Artisan Anecdotes

Sujin’s- Fermented Perfection

Sujin is a woman who wears many hats: local artisan, restaurant owner, mother, Food Coop supporter, and farmer’s market vendor. As owner of Tokyo Restaurant here in Anacortes since 1993, she noticed that many people in our area suffered from digestive related diseases. In 2015, she decided to start making kimchi to sell to the community, starting with a stand in the Anacortes Farmer’s Market. Unlike most kimchi found on store shelves, Sujin’s is all natural, made with scratch made fish sauce, and preserved only with sea salt. Fermented fruits are used in place of sugar, and she utilizes produce sold at the Coop to make her many varieties which include stuffed cucumber, white kimchi, leek, fermented napa, kale, and others. She has a variety for every palate, whether you like it hot or lean toward the mild side. Sujin’s son Brian Jo is a co-founder of the Coop, and thanks in part to Sujin’s generosity of allowing the Coop to use a part of her restaurant’s building as its starting point, the dream of Anacortes having a Food Coop of its own could finally be realized.

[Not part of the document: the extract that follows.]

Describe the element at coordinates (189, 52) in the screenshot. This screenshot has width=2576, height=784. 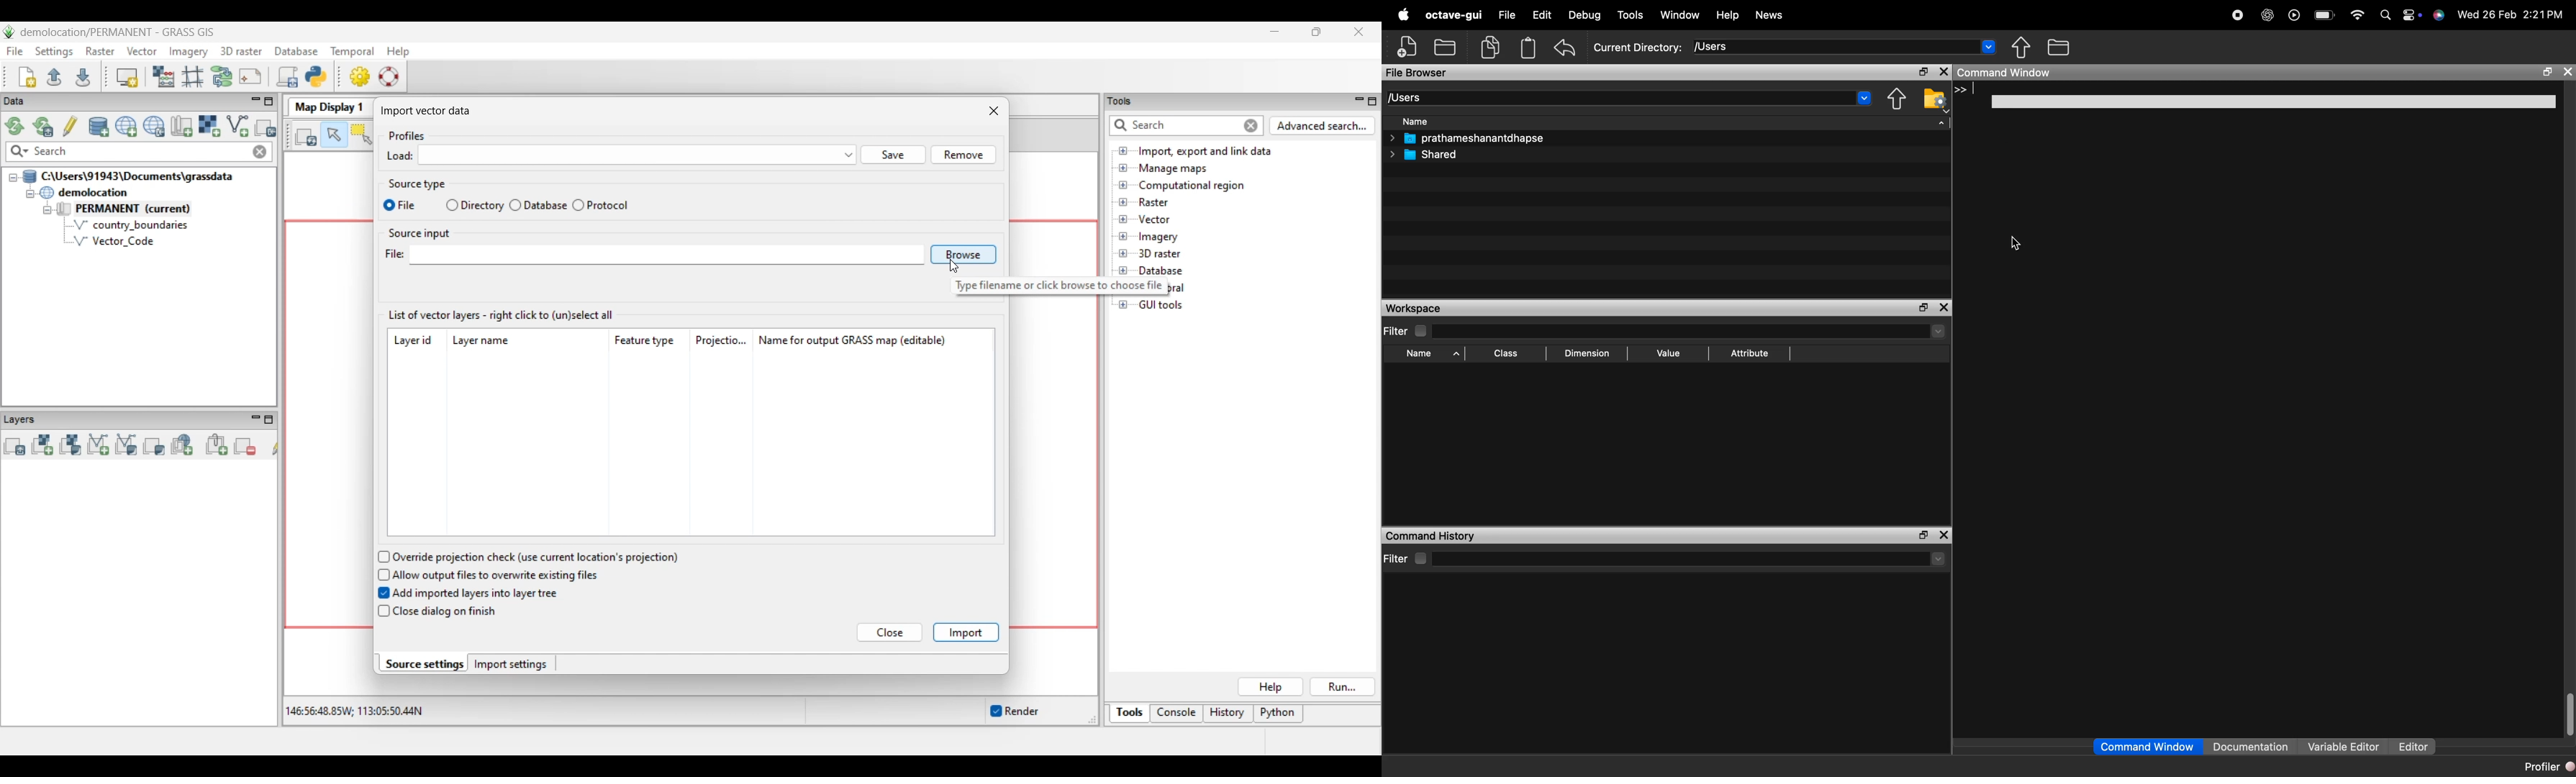
I see `Imagery menu` at that location.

She was even kind enough to give the Coop four months of free rent in her space, which was a huge help in the start up process, and give free kombucha to our first members and customers. We here at the Coop are very grateful for her hard work helping us get off the ground, and we are proud to carry her kimchi in our store. It can also be found on some menu items at Rachel’s Cool Beans, located right here inside the Coop. We wish Sujin much success, and hope to see her kimchi business continue to grow.